There are several infirmities in this argument, not the least of which is the definition of a "holding or investment corporation" in the eyes of the Director. The examiner's findings are not enlightening on the point, the transfer inheritance tax law does not set up the particular class, nor are we informed of any agency rule which describes the term and the treatment to be accorded. See Colonial Trust Co. v. Kraemer, 63 F. Supp. 866, 871 (D.C.D. Conn. 1945). The term "holding company" is not a term of art in the decisional law. It has been used in various senses from that of a corporation organized and operated for the sole purpose of holding a controlling interest in the stock of one or more other corporations to that of an ordinary operating company which quite incidentally owns stock in another corporation. 13 Am. Jur., Corporations, sec. 1381.

There is no suggestion by the examiner that the organization of Bassett Estates, Inc., was principally motivated by thought of tax advantage. From all that appears the organization was a convenient and lawful method of holding and managing the property and securities which the decedent and her husband owned individually. Taking the corporate form it was subject to all the attendant advantages and disadvantages. It is a point of some significance that in 1952 the Director characterized Bassett Estates, Inc., in a different light. Carroll P. Bassett, the decedent's husband, died in that year. We are told that $99.75 represented the value per share upon a net asset valuation and the Director accepted a value of $86.44 for inheritance tax purposes. In

[23 NJ Page 560]

1952, other criteria in establishing "clear market value" were not only considered but accorded some weight; in 1956 not only was no weight accorded to other relevant factors, they were declared to be foreign to the computation.
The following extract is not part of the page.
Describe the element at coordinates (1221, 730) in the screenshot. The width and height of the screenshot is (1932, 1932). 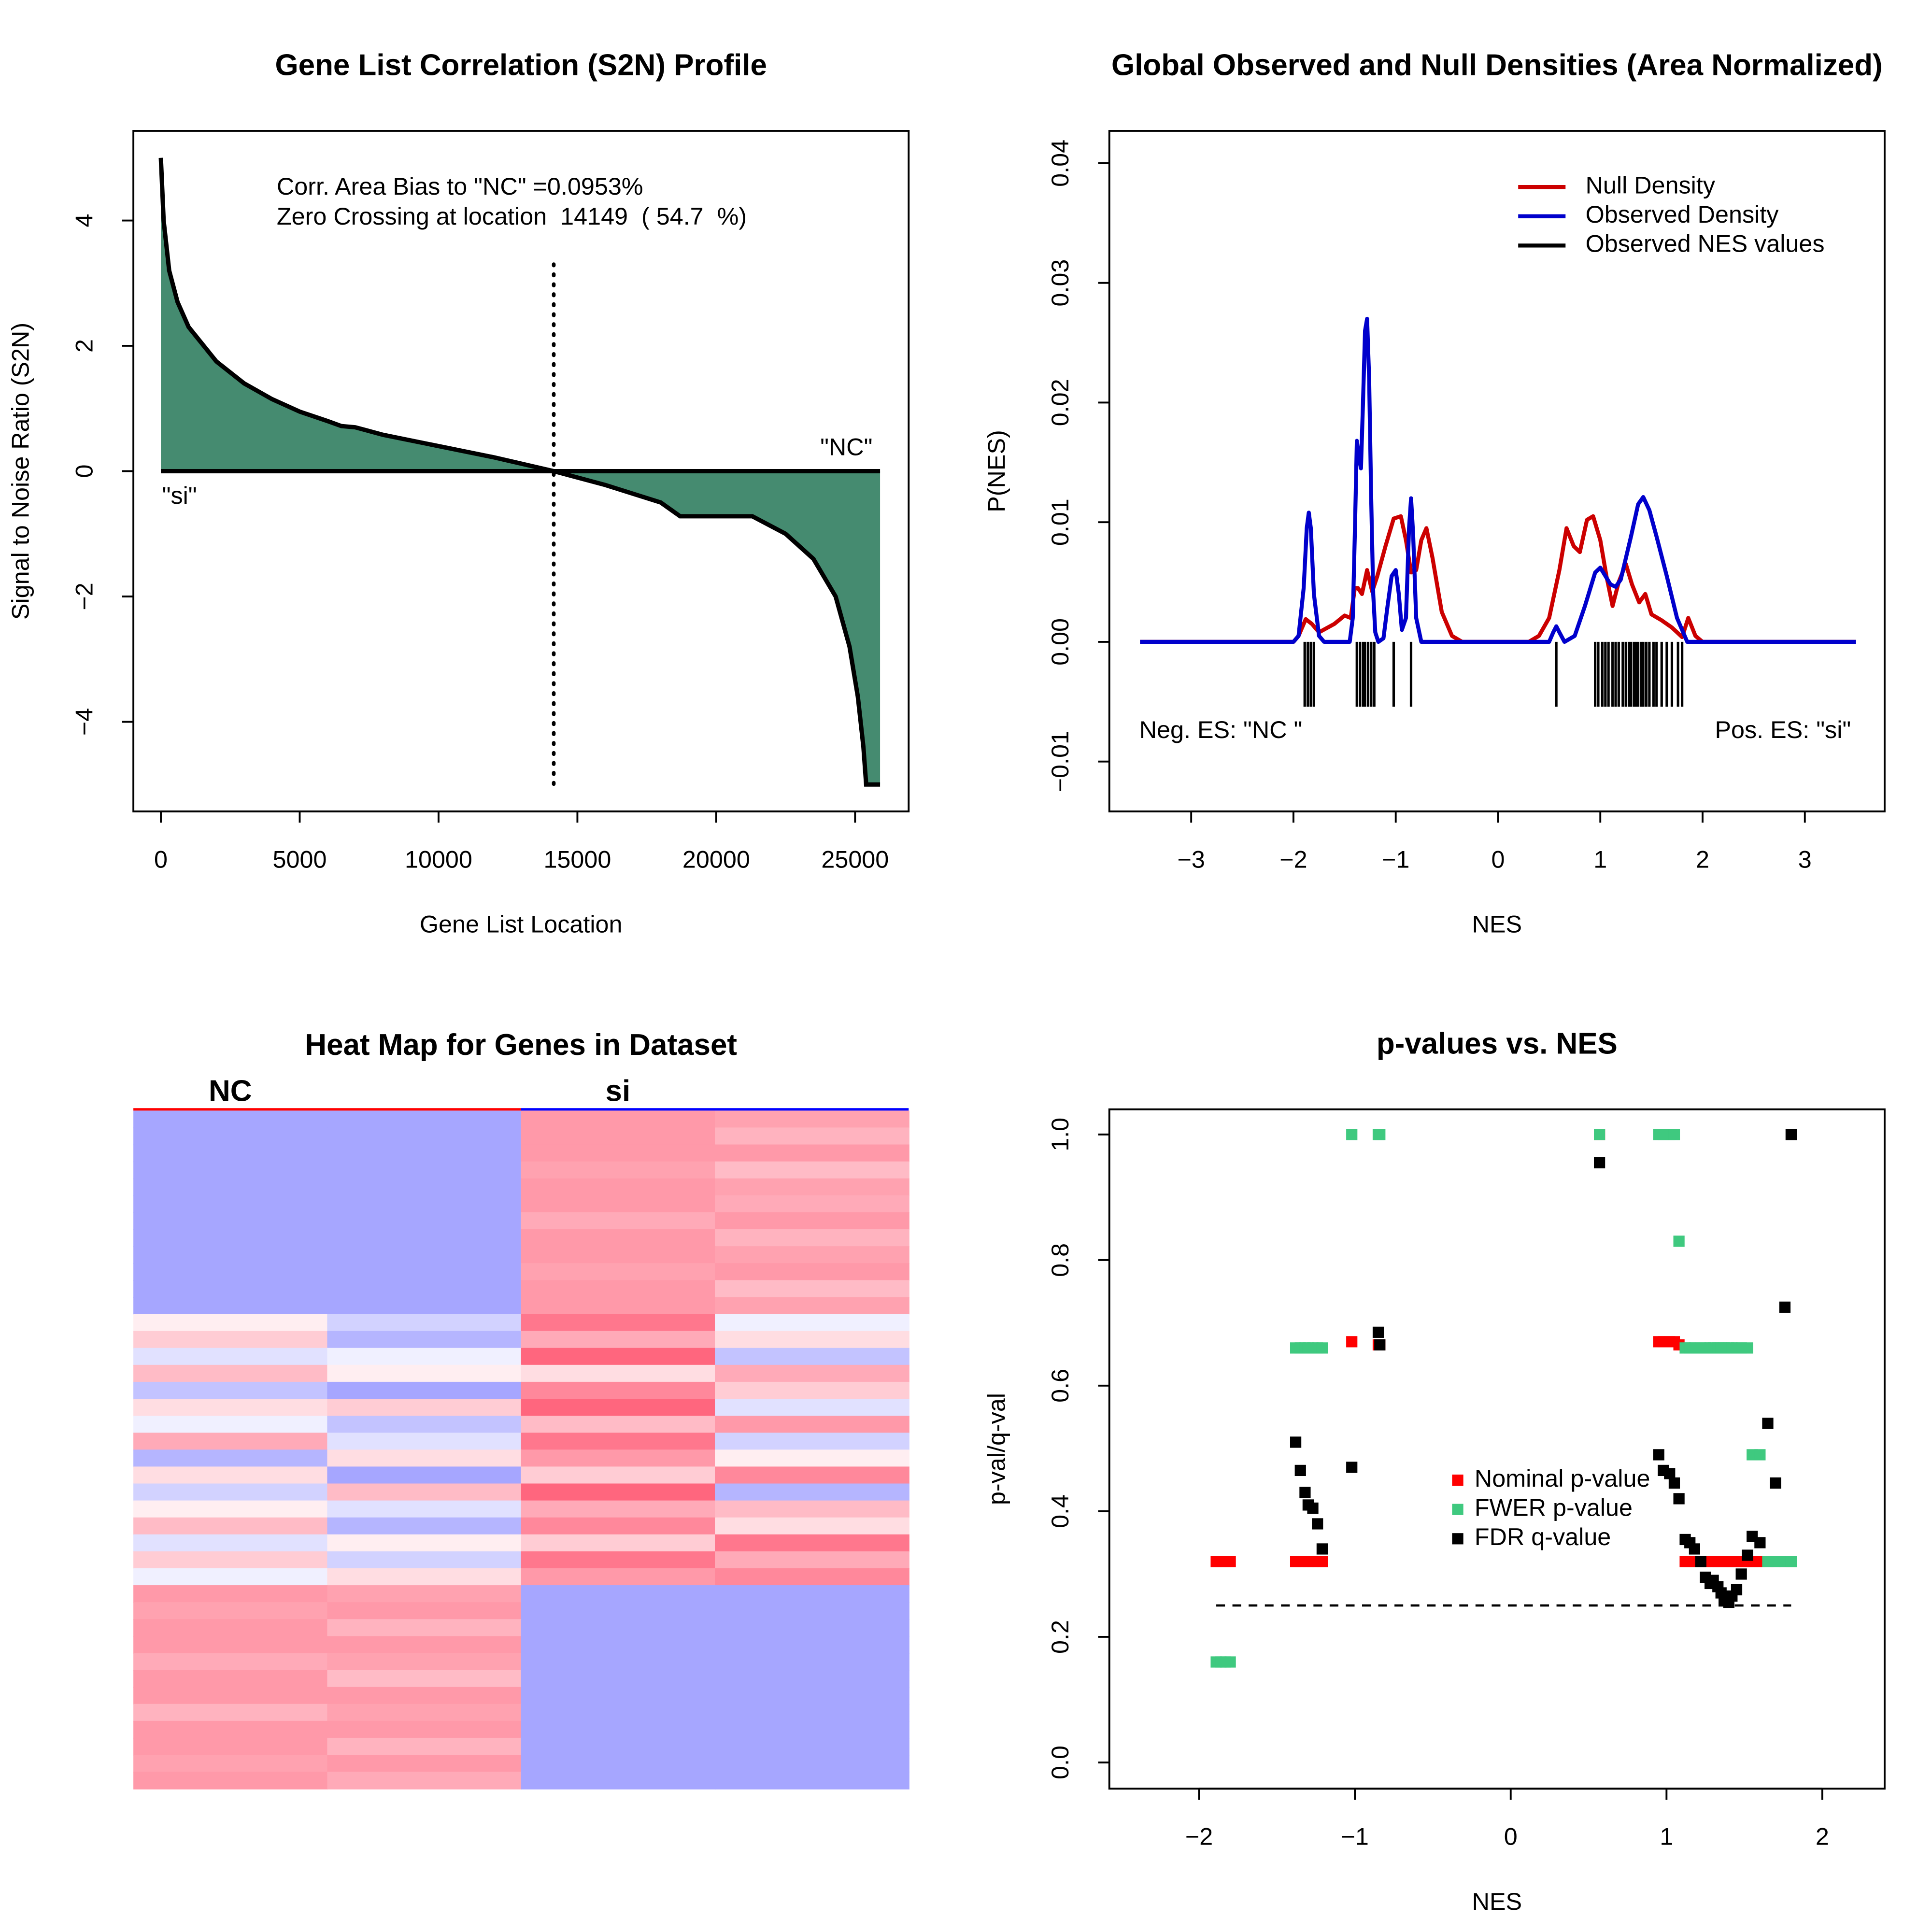
I see `neg-label: Neg. ES: "NC "` at that location.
We decide nothing more than this: the Director in valuing the stock of a close corporation where a sound market price has not been established is required to consider all criteria which are relevant in constructing a sound valuation. He may not reject these considerations and look solely to net asset value in the absence of some statute or rule which might direct otherwise in particular cases. We do not decide the weight to be accorded each factor that enters into the determination for this is dependent upon the varying circumstances of each case and calls for expert knowledge in the field.
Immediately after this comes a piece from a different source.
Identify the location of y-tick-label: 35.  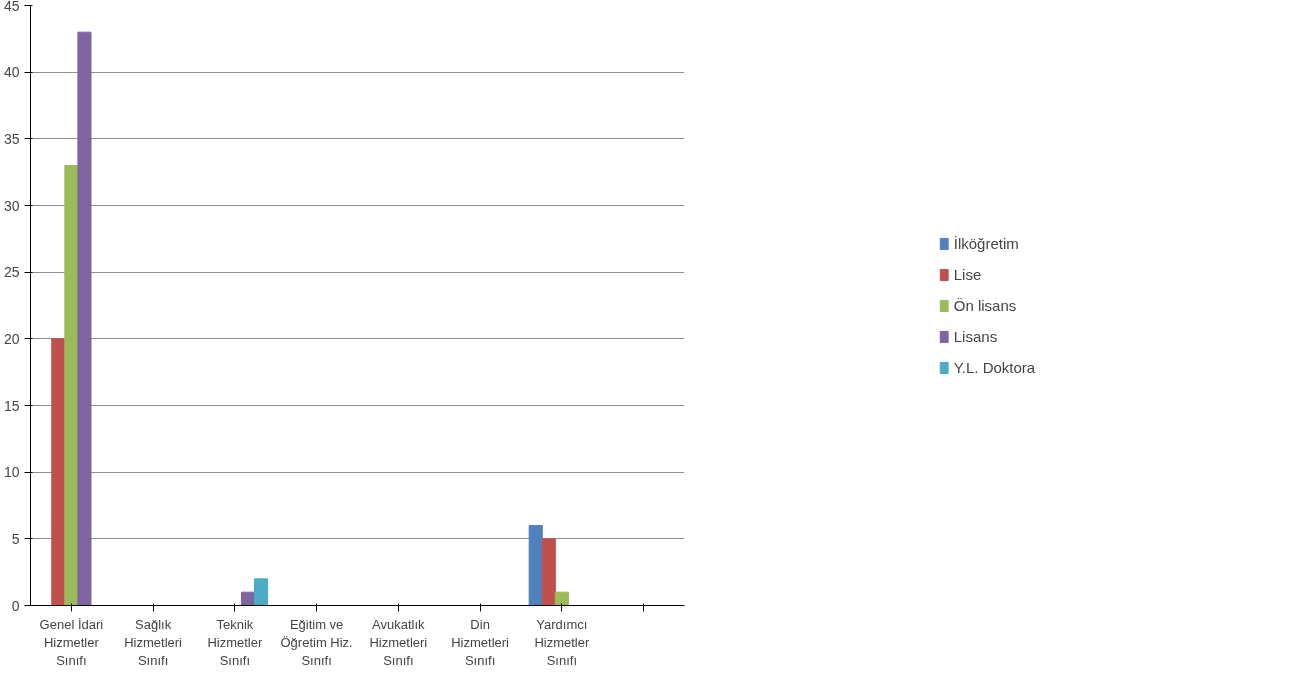
(12, 138).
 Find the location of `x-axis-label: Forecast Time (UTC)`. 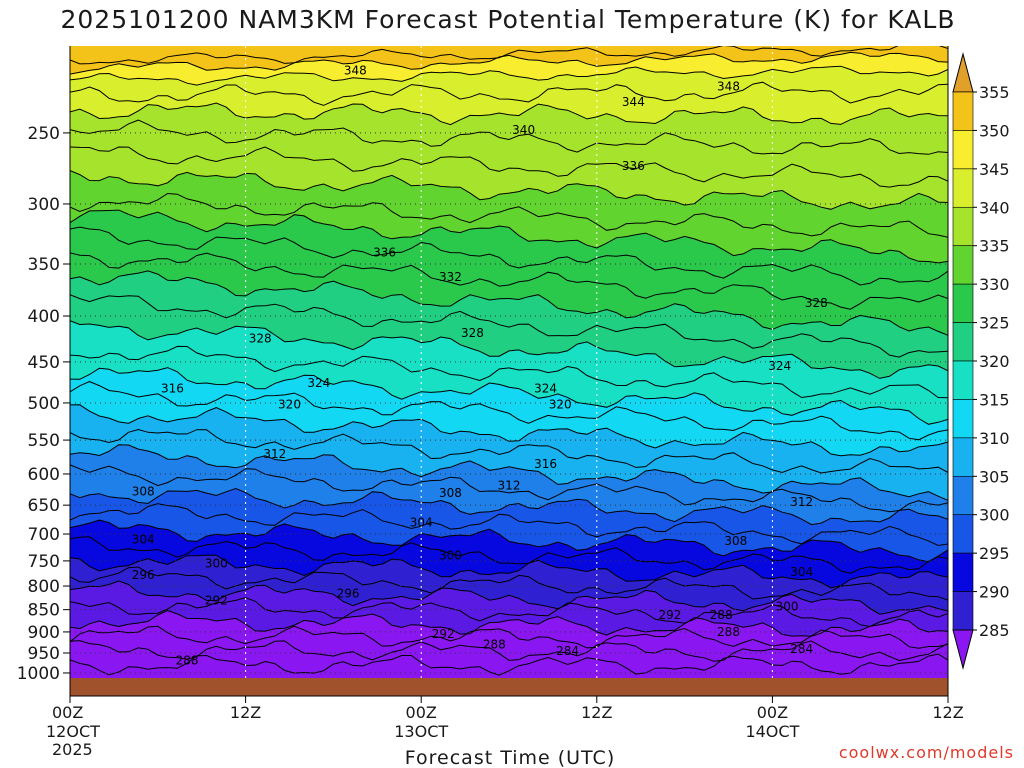

x-axis-label: Forecast Time (UTC) is located at coordinates (510, 758).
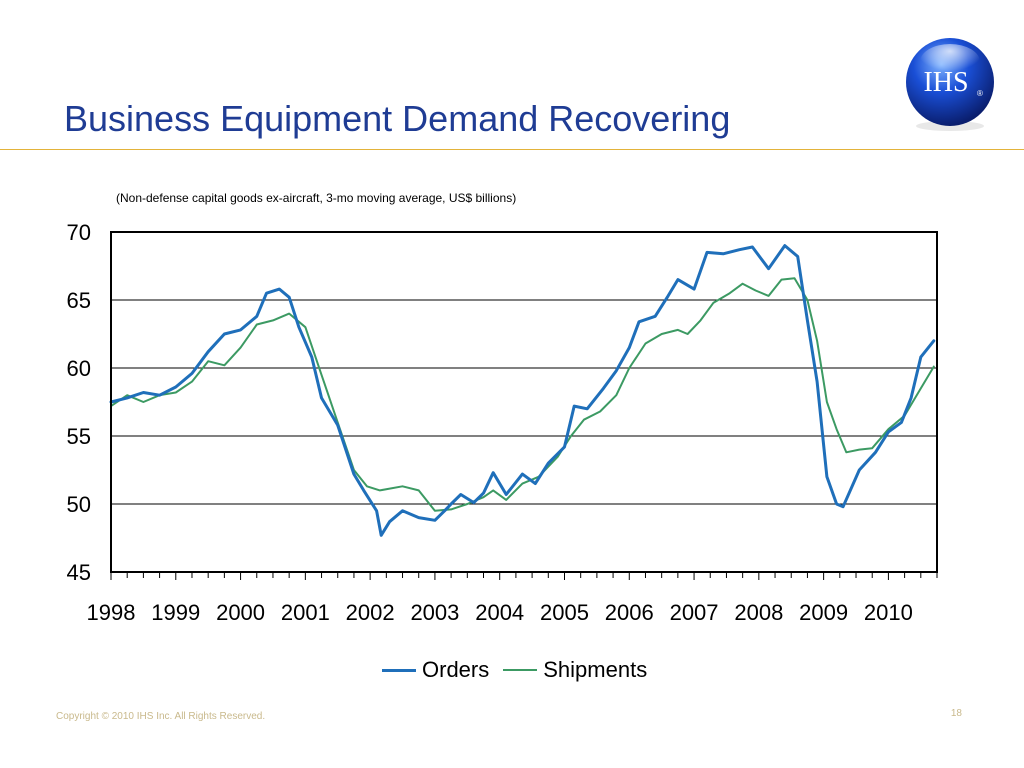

While the statute appears to allow the reviewing court to enter an independent finding of value, R.S. 54:33-2, see Newberry v. Walsh, supra; Grell v. Kelly, supra, we are not disposed to do so. Tracy v. Alexander, supra, 17 N.J., at page 402. The error here is one of method, Commissioner of Internal Revenue v. McCann, 146 F.2d 385 (2 Cir. 1944), and it is proper to remand in order that this may be corrected and as corrected subjected to the experienced judgment within the Division of Taxation.

The determination is reversed and the cause remanded to the Division of Taxation for appropriate action.